By The Associated Press
Posted 10:45PM on Wednesday 5th March 2014 ( 10 years ago )
ATHENS -- Georgia is eager to get a couple of days off at the Southeastern Conference tournament.

With one more win, the Bulldogs will have their spot in the quarterfinals.

Kenny Gaines scored 14 points and Georgia overcame a sluggish start to keep its hold on third place in the SEC, routing Mississippi State 66-45 Wednesday night.

The top four SEC teams receive a bye through the first two rounds of the tourney, which will be held next week in Atlanta. Georgia leads Tennessee and Arkansas by a game and can clinch third place with a win Saturday at LSU, the regular-season finale.

"That's very important," Gaines said. "If you get to skip those first two days, you have more time to mentally rest and physically rest."

Georgia (17-12, 11-6 SEC) still hopes to make a run at the NCAAs, though a middling RPI ranking likely means it would have to knock off LSU and at least beat either No. 1 Florida or No. 25 Kentucky in the SEC tournament.

Coach Mark Fox doesn't want his team thinking too far ahead.

"This group has to stay in the moment," he said. "They can't handle much more than that."

To drive that point home, Fox called a timeout with his team up by 19 points after Gaines got a little too flashy on a drive to the basket, passing up an easy shot to flip the ball back to Nemanja Djurisic for a layup.

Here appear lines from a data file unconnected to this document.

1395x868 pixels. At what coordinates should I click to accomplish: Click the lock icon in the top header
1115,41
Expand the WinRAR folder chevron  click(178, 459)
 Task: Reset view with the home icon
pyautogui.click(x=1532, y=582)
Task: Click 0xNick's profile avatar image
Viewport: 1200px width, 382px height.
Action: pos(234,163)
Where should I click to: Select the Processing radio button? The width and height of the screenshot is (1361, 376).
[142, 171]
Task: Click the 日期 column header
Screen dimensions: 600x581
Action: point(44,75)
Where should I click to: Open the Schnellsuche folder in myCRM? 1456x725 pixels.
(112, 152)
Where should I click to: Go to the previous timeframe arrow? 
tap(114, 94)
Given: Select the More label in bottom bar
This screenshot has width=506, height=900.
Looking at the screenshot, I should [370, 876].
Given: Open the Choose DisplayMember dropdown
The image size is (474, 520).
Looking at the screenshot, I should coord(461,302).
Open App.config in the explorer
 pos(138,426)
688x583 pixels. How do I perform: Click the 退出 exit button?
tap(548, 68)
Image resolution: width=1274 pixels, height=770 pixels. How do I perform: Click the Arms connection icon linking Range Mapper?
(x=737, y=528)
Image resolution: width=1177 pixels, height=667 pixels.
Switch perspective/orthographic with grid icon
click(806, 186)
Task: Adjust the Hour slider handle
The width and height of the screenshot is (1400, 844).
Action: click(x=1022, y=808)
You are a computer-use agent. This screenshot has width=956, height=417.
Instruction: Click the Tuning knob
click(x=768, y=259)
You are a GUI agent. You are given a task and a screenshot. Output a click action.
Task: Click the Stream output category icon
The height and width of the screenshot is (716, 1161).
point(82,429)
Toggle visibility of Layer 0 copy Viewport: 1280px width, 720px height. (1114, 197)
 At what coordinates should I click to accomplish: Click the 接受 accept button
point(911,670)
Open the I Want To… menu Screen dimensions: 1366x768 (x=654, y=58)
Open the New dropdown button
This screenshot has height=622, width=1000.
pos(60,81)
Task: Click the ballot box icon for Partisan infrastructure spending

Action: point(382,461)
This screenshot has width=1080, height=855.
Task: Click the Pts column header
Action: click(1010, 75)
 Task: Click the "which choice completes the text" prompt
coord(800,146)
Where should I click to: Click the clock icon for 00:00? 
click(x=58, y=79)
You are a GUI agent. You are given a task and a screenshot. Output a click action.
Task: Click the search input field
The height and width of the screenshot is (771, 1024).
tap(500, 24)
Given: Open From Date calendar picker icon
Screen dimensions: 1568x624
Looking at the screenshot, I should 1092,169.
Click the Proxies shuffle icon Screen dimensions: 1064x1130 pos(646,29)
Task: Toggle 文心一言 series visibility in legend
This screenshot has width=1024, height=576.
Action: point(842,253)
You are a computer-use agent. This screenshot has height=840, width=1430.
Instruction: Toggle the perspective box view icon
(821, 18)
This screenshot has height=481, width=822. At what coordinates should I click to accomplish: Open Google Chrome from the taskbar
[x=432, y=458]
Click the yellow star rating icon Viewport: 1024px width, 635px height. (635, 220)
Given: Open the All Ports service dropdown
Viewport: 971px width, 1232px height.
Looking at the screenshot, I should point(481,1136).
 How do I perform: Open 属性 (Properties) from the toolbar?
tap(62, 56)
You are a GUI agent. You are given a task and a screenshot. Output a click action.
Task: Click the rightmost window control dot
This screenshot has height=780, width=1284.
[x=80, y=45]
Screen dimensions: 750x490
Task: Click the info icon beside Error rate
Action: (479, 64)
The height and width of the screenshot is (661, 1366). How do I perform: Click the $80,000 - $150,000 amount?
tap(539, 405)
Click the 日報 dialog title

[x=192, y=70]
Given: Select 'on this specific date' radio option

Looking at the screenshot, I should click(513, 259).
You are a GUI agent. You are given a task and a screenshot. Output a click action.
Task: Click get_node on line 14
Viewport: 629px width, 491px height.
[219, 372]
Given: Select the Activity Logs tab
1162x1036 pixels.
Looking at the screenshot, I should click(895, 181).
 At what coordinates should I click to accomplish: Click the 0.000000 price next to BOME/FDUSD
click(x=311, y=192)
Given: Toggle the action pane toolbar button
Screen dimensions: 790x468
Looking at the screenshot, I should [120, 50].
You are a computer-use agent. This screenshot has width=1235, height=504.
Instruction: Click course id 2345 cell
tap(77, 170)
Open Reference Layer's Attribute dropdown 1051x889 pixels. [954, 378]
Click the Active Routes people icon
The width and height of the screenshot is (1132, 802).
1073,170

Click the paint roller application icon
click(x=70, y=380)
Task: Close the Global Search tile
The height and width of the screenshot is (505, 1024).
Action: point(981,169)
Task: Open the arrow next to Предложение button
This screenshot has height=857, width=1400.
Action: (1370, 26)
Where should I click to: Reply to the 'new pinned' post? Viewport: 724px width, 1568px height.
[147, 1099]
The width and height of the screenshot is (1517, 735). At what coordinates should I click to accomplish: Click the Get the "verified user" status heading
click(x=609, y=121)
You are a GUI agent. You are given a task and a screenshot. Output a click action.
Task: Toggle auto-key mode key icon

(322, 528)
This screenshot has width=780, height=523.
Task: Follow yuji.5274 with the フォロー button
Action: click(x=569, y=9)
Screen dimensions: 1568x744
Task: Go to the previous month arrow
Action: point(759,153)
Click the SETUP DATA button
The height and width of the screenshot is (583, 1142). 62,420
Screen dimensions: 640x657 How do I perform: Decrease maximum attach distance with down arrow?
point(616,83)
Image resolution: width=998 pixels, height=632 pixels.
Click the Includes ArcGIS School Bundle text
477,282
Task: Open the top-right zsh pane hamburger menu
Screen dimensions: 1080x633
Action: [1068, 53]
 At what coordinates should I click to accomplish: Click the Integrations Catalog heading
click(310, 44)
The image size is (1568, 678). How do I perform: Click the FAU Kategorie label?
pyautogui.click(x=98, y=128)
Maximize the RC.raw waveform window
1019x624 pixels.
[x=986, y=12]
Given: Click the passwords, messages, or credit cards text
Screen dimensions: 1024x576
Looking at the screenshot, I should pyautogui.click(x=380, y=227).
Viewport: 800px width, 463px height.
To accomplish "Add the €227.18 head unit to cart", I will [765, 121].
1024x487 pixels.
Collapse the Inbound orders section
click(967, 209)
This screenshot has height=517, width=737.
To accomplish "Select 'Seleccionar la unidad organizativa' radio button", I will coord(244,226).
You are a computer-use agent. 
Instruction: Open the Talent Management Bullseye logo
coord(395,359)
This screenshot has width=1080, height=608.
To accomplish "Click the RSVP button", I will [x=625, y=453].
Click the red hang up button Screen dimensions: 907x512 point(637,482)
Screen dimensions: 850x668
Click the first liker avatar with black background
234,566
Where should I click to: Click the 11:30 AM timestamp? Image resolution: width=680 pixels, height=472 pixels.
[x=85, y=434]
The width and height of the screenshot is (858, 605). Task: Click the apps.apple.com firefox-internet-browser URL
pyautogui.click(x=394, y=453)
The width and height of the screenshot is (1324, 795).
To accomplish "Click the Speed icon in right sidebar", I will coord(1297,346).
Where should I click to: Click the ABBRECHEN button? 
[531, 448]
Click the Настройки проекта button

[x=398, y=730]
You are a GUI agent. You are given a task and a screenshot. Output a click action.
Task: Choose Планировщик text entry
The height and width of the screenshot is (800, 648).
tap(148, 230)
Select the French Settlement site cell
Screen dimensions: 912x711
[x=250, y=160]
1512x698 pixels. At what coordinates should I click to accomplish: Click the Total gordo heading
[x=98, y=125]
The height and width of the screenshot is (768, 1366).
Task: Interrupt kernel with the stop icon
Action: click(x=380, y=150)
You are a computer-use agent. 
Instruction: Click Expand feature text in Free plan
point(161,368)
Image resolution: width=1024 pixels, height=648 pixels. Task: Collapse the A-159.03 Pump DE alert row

"Now that we've had some success, we need to know how to handle success," Fox said. "That was just a little reminder."

Showboating aside, Gaines has led Georgia's resurgence, averaging 18.3 points over the last six games while hitting more than 50 percent from 3-point range.

Earlier in the season, Fox felt the sophomore guard was trying too hard to replace Kentavious Caldwell-Pope, Georgia's leading scorer from a year ago who now plays in the NBA.

"He felt like he needed to be Kentavious," Fox said. "That's not who he is. He needed to be Kenny."

Georgia trailed 16-8 in the early going but took control before the first half was done, leading 37-24 at the break.

Last-place Mississippi State (13-17, 3-14) is closing out another dismal year under second-year coach Rick Ray, who went 10-22 in his debut season. His team shot just 34 percent (17 of 50) and had no one in double figures.

Georgia swept the season series, winning the two meetings by a combined 41 points.

"The big thing for us right now is that we don't handle adversity very well and we're not very skilled offensively," Ray said.

Mississippi State had just four assists and missed all 15 of its attempts from beyond the arc.

"If you don't have an offensively skilled team," Ray said, "you need to be tough on defense."

In a repeat of the teams' first game at Starkville, Georgia got off to a rough start before turning things around with its superior depth, closing out the first half on a 29-8 run. The home team knocked down seven straight shots after beginning 2-of-13 from the field.

Mississippi State ended the half with an especially brutal stretch.

With 14 seconds left on the shot clock, I.J. Ready fouled Charles Mann far away from the basket. After Mann sank both free throws, Mississippi State tried to run the clock down as much as possible before getting off a final shot. But Trivante Bloodman turned the ball over driving toward the basket, and Georgia took off the other way with 5 seconds left - enough time for Mann to flip a lob pass to Gaines for a thunderous dunk just before the buzzer.

Mann and Gaines chest-bumped before Georgia ran off the court to a raucous ovation from the sparse crowd, up comfortably by 13.

When the teams met three weeks ago, Georgia fell behind by 14 points in the first half before rallying to win 75-55 - its biggest road triumph in the past three seasons.

Marcus Thornton added 13 points and Mann had 10. In all, 10 players scored for Georgia.

Roquez Johnson and Craig Sword led Mississippi State with 9 points.

"We have to play tough for the whole game," Johnson said. "That has to change for us to improve in the future."